** BEGIN **
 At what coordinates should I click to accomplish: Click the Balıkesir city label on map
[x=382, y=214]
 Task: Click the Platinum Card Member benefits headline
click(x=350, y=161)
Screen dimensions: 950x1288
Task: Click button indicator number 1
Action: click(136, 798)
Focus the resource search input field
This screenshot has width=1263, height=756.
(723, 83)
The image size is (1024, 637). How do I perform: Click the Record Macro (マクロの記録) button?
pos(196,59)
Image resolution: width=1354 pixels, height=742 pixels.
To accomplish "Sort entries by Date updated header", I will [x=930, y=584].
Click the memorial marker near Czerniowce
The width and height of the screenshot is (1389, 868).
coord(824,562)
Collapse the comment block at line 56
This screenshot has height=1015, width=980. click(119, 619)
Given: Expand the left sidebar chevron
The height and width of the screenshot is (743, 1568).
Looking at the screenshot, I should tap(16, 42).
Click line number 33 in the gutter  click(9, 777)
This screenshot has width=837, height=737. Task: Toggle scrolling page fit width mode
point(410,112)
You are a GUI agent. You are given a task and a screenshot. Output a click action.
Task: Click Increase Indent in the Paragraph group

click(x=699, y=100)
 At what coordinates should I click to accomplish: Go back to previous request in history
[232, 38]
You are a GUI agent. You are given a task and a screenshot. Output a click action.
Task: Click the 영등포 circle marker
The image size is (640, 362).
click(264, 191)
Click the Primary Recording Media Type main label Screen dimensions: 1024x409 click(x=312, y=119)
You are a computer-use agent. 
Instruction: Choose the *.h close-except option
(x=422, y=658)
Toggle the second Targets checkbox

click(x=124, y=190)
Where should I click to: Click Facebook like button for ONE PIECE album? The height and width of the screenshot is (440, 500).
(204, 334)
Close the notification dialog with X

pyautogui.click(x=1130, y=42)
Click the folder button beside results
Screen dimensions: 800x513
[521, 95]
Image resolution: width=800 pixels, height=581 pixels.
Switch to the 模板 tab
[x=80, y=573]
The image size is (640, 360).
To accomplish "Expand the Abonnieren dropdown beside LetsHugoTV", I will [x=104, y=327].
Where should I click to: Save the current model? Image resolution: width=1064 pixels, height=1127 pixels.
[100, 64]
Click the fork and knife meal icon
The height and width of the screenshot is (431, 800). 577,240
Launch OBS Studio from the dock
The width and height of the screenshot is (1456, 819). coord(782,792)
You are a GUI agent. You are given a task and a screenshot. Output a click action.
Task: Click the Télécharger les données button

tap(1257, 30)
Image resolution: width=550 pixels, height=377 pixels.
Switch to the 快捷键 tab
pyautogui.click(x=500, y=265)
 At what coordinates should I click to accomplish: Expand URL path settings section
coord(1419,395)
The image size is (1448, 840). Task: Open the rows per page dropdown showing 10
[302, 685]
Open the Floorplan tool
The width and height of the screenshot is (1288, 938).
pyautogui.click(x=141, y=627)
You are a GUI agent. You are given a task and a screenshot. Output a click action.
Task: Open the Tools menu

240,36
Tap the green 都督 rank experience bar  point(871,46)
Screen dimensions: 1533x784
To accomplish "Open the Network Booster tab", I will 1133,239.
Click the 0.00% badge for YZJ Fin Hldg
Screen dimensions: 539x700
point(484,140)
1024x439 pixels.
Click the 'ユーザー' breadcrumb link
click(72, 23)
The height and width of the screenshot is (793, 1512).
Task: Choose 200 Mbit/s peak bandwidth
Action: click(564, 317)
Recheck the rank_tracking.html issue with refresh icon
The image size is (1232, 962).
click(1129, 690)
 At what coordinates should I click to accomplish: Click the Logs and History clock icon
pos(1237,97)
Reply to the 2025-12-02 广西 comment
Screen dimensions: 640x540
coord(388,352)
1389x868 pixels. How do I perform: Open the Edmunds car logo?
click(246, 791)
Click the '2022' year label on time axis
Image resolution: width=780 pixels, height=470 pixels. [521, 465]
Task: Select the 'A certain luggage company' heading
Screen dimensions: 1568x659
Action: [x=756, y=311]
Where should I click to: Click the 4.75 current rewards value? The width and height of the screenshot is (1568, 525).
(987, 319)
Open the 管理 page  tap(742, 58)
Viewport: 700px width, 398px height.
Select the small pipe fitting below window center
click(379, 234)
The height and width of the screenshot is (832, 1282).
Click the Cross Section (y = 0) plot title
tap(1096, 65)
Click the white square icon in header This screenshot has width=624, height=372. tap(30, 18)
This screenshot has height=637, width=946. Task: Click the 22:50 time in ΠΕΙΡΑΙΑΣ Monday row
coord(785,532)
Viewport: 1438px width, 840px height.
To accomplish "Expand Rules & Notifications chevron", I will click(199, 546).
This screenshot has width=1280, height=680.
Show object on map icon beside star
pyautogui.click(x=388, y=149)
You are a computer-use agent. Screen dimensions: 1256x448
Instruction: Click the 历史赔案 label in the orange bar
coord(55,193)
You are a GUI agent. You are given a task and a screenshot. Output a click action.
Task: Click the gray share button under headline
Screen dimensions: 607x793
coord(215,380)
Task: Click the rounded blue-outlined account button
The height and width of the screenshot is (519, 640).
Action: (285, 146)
** END **
§ EXERCISE AIM: Could you quote the material above word for word, from its first line to its last?

§ PROBLEM SOLUTION:
 At what coordinates should I click to accomplish: Click the Balıkesir city label on map
[x=382, y=214]
 Task: Click the Platinum Card Member benefits headline
click(x=350, y=161)
Screen dimensions: 950x1288
Task: Click button indicator number 1
Action: click(136, 798)
Focus the resource search input field
This screenshot has width=1263, height=756.
(723, 83)
The image size is (1024, 637). How do I perform: Click the Record Macro (マクロの記録) button?
pos(196,59)
Image resolution: width=1354 pixels, height=742 pixels.
To accomplish "Sort entries by Date updated header", I will [x=930, y=584].
Click the memorial marker near Czerniowce
The width and height of the screenshot is (1389, 868).
coord(824,562)
Collapse the comment block at line 56
This screenshot has height=1015, width=980. click(119, 619)
Given: Expand the left sidebar chevron
The height and width of the screenshot is (743, 1568).
Looking at the screenshot, I should tap(16, 42).
Click line number 33 in the gutter  click(9, 777)
This screenshot has width=837, height=737. Task: Toggle scrolling page fit width mode
point(410,112)
You are a GUI agent. You are given a task and a screenshot. Output a click action.
Task: Click Increase Indent in the Paragraph group

click(x=699, y=100)
 At what coordinates should I click to accomplish: Go back to previous request in history
[232, 38]
You are a GUI agent. You are given a task and a screenshot. Output a click action.
Task: Click the 영등포 circle marker
The image size is (640, 362).
click(264, 191)
Click the Primary Recording Media Type main label Screen dimensions: 1024x409 click(x=312, y=119)
You are a computer-use agent. 
Instruction: Choose the *.h close-except option
(x=422, y=658)
Toggle the second Targets checkbox

click(x=124, y=190)
Where should I click to: Click Facebook like button for ONE PIECE album? The height and width of the screenshot is (440, 500).
(204, 334)
Close the notification dialog with X

pyautogui.click(x=1130, y=42)
Click the folder button beside results
Screen dimensions: 800x513
[521, 95]
Image resolution: width=800 pixels, height=581 pixels.
Switch to the 模板 tab
[x=80, y=573]
The image size is (640, 360).
To accomplish "Expand the Abonnieren dropdown beside LetsHugoTV", I will [x=104, y=327].
Where should I click to: Save the current model? Image resolution: width=1064 pixels, height=1127 pixels.
[100, 64]
Click the fork and knife meal icon
The height and width of the screenshot is (431, 800). 577,240
Launch OBS Studio from the dock
The width and height of the screenshot is (1456, 819). coord(782,792)
You are a GUI agent. You are given a task and a screenshot. Output a click action.
Task: Click the Télécharger les données button

tap(1257, 30)
Image resolution: width=550 pixels, height=377 pixels.
Switch to the 快捷键 tab
pyautogui.click(x=500, y=265)
 At what coordinates should I click to accomplish: Expand URL path settings section
coord(1419,395)
The image size is (1448, 840). Task: Open the rows per page dropdown showing 10
[302, 685]
Open the Floorplan tool
The width and height of the screenshot is (1288, 938).
pyautogui.click(x=141, y=627)
You are a GUI agent. You are given a task and a screenshot. Output a click action.
Task: Open the Tools menu

240,36
Tap the green 都督 rank experience bar  point(871,46)
Screen dimensions: 1533x784
To accomplish "Open the Network Booster tab", I will 1133,239.
Click the 0.00% badge for YZJ Fin Hldg
Screen dimensions: 539x700
point(484,140)
1024x439 pixels.
Click the 'ユーザー' breadcrumb link
click(72, 23)
The height and width of the screenshot is (793, 1512).
Task: Choose 200 Mbit/s peak bandwidth
Action: click(564, 317)
Recheck the rank_tracking.html issue with refresh icon
The image size is (1232, 962).
click(1129, 690)
 At what coordinates should I click to accomplish: Click the Logs and History clock icon
pos(1237,97)
Reply to the 2025-12-02 广西 comment
Screen dimensions: 640x540
coord(388,352)
1389x868 pixels. How do I perform: Open the Edmunds car logo?
click(246, 791)
Click the '2022' year label on time axis
Image resolution: width=780 pixels, height=470 pixels. [521, 465]
Task: Select the 'A certain luggage company' heading
Screen dimensions: 1568x659
Action: [x=756, y=311]
Where should I click to: Click the 4.75 current rewards value? The width and height of the screenshot is (1568, 525).
(987, 319)
Open the 管理 page  tap(742, 58)
Viewport: 700px width, 398px height.
Select the small pipe fitting below window center
click(379, 234)
The height and width of the screenshot is (832, 1282).
Click the Cross Section (y = 0) plot title
tap(1096, 65)
Click the white square icon in header This screenshot has width=624, height=372. tap(30, 18)
This screenshot has height=637, width=946. Task: Click the 22:50 time in ΠΕΙΡΑΙΑΣ Monday row
coord(785,532)
Viewport: 1438px width, 840px height.
To accomplish "Expand Rules & Notifications chevron", I will click(199, 546).
This screenshot has width=1280, height=680.
Show object on map icon beside star
pyautogui.click(x=388, y=149)
You are a computer-use agent. Screen dimensions: 1256x448
Instruction: Click the 历史赔案 label in the orange bar
coord(55,193)
You are a GUI agent. You are given a task and a screenshot. Output a click action.
Task: Click the gray share button under headline
Screen dimensions: 607x793
coord(215,380)
Task: Click the rounded blue-outlined account button
The height and width of the screenshot is (519, 640).
Action: (285, 146)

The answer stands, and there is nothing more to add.